WHAT THIS TASK INVOLVES ▸ Which lines of the records below contain the word "screenshot"? Copy each of them out.

EXTRACTED MATERIAL ▸
■ ■ ■ ■
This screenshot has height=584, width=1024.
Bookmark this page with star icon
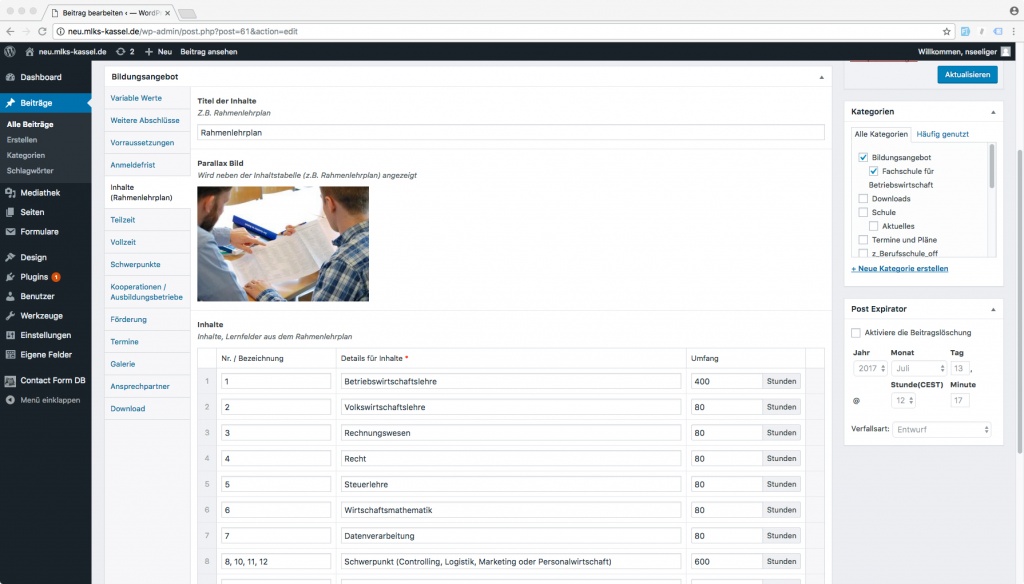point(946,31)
■ ■ ■ ■
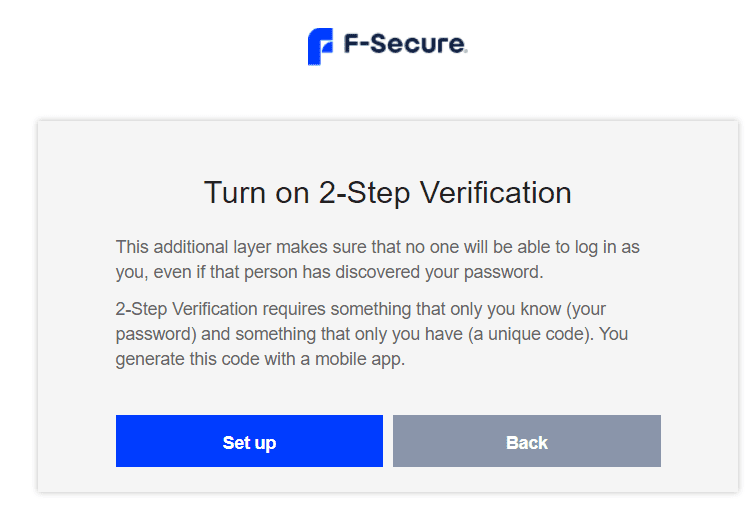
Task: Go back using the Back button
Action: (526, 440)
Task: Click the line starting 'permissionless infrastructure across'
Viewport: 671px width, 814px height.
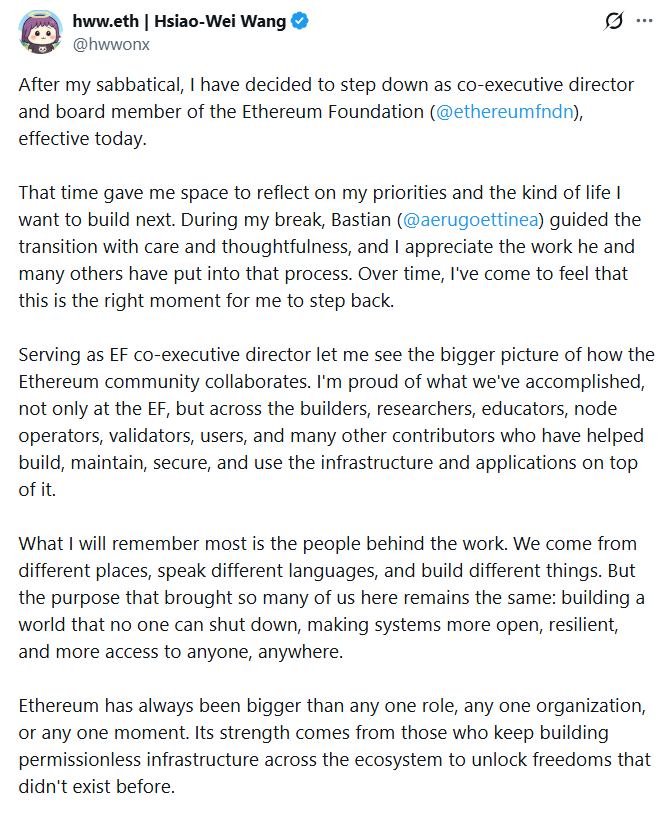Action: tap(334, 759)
■ ■ ■ ■
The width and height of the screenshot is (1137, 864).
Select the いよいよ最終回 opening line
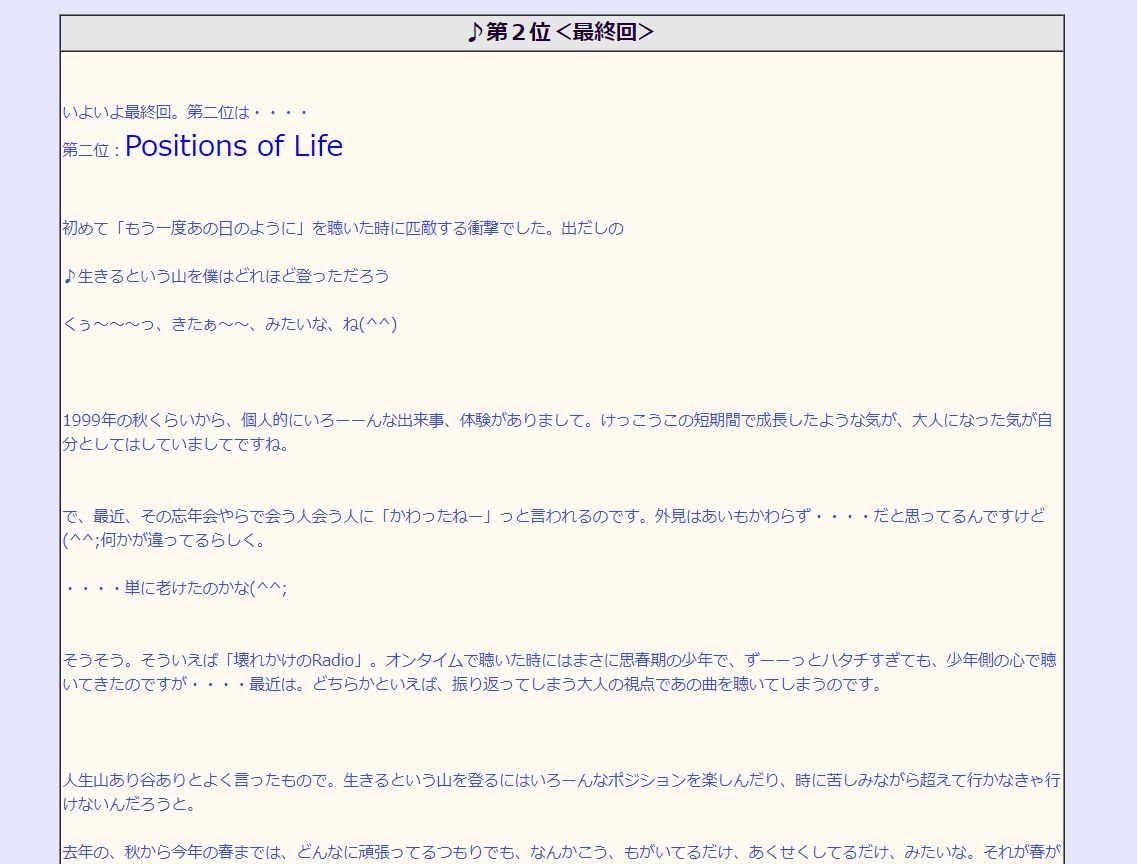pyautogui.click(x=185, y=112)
■ ■ ■ ■
EXERCISE ANSWER ▸
This screenshot has height=584, width=1024.
The width and height of the screenshot is (1137, 864).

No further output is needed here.